I routinely get about a dozen chickens at a time from my neighbor; they slaughter them more or less all at once, sometimes in two batches, when they hit desired size and the winter’s coming on.
Having said that — I’d be pretty dubious of that block of chickens all frozen stuck together. If they’re stuck together, I’d be suspicious that they’d already thawed at least partially once after being frozen the first time; and they’d need to be at least partially thawed again to get them apart (as @puzzlegal said.) If you’re not set up to cook them all as soon as you thaw them, refreezing them yet again without cooking them first seems like a bad idea.

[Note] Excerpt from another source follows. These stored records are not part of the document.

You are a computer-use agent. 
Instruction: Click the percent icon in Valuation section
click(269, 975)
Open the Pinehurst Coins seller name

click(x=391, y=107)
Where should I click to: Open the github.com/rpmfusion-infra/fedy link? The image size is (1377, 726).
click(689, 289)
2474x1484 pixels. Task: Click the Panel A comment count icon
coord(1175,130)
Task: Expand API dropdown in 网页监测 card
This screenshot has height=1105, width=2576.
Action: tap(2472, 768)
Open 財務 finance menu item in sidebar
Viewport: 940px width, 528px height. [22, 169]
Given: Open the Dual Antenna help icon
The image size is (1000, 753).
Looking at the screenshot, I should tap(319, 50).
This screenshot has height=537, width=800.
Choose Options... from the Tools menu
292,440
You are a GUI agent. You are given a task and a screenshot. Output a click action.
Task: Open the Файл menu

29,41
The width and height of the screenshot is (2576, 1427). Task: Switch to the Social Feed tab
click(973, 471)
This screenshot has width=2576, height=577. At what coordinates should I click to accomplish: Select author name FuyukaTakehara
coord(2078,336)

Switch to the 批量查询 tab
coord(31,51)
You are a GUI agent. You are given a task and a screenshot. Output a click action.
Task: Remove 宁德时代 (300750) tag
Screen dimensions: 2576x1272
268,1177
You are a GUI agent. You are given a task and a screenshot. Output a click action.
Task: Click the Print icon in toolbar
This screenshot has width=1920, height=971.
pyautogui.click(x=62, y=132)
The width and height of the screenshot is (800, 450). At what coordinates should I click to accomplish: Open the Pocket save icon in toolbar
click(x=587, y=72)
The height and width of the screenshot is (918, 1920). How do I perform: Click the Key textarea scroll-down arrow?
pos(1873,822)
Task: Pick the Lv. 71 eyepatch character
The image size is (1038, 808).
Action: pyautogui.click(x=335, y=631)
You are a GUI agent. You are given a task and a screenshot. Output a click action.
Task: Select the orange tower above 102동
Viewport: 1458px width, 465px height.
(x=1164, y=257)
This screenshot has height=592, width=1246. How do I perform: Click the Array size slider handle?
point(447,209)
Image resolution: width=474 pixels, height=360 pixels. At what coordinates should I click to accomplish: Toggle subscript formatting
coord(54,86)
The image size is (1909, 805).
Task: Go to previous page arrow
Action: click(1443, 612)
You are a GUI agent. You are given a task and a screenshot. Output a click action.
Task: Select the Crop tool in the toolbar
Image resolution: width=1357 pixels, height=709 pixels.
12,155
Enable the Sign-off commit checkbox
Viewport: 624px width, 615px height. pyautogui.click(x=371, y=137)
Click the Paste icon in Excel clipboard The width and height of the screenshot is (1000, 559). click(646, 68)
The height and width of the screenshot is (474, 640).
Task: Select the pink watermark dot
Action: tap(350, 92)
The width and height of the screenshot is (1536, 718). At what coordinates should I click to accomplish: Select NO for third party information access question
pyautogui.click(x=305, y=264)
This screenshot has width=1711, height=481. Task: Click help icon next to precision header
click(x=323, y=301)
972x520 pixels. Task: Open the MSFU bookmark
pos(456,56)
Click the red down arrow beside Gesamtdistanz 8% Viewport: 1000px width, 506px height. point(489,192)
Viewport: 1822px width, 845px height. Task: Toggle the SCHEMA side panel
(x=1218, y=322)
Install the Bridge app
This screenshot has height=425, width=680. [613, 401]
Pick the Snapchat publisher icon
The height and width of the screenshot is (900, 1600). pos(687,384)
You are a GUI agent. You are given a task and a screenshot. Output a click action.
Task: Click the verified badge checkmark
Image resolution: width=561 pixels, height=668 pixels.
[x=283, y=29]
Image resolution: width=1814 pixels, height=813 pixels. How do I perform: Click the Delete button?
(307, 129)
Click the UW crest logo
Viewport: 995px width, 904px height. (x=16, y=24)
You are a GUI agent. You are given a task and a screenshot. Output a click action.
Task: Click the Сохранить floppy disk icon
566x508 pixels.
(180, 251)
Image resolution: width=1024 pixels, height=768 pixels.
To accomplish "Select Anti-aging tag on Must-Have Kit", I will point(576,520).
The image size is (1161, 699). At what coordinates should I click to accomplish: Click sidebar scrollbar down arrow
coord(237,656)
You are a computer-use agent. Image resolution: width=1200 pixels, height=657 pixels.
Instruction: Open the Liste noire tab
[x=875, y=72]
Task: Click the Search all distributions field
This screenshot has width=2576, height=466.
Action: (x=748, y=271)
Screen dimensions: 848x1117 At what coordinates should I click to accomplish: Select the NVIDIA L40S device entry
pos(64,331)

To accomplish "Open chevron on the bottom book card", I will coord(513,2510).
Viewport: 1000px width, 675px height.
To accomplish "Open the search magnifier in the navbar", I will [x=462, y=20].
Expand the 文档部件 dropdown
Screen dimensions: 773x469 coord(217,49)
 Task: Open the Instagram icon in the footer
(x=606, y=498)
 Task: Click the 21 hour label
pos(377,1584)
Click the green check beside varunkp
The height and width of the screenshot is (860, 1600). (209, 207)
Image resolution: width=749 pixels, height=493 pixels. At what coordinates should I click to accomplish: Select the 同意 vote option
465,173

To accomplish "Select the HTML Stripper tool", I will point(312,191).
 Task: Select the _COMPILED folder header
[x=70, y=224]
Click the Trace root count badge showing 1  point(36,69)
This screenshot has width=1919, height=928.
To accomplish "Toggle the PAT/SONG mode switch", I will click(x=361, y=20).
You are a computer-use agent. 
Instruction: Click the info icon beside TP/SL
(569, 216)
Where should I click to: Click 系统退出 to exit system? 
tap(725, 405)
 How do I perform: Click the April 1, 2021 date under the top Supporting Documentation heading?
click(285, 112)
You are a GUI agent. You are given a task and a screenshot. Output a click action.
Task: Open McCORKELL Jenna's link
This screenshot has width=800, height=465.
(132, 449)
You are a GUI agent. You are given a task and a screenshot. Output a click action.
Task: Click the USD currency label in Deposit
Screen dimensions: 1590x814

Agree for sure that people with big houses, sheds, big garages, basements, etc., tend to have multiple fridges and freezers.
The next question is how many of those are already jam-packed with stuff? Someone planning, as you did, to receive a dozen chickens can certainly make sure to have cleared a storage space. Or said another way, if you repeatedly get your chickens that way, you’ve reserved space for all 12 and don’t let other stuff crowd into that reserved space when you’re down to just 3.
Somebody not expecting a 10-chicken windfall might be hard pressed to fit them into all 3 chest freezers and the one in the kitchen.
That’s true. There is often some extra space (in my case usually mostly taken up with frozen water jugs, as full freezers are cheaper to run and hold temperature better in a power outage); but sometimes there isn’t.
unfortunately, crazy-ass Oklahoma is trying to force food banks to verify recipients are “legal’
Of course they are. Hordes of grabby immigrants are their moral panic du jour. And like all moral panics, all thought evaporates once the people get into, or more accurately, are stampeded into, that mode.
I’m certainly not excusing any of this. I just don’t find it terribly surprising. It’s exactly on-brand for the Fascist jerks.
One lawmaker has proposed a bill, which AFAIK, hasnt even gone into committee. One of the bills sponsors dropped out even. Dont blame all of OK until it passes.
This makes sense.
ISTR a Doper who, at least during the COVID shutdown, worked at a salvage store where they got a lot of bulk food products that were definitely packaged for restaurants, cafeterias, etc. and they got a lot of big flour sacks, 25 or 50 pounds, that kind of thing, packaged in gray paper which was stamped “NOT FOR RESALE” and they had to call the manager for an override every time someone bought one.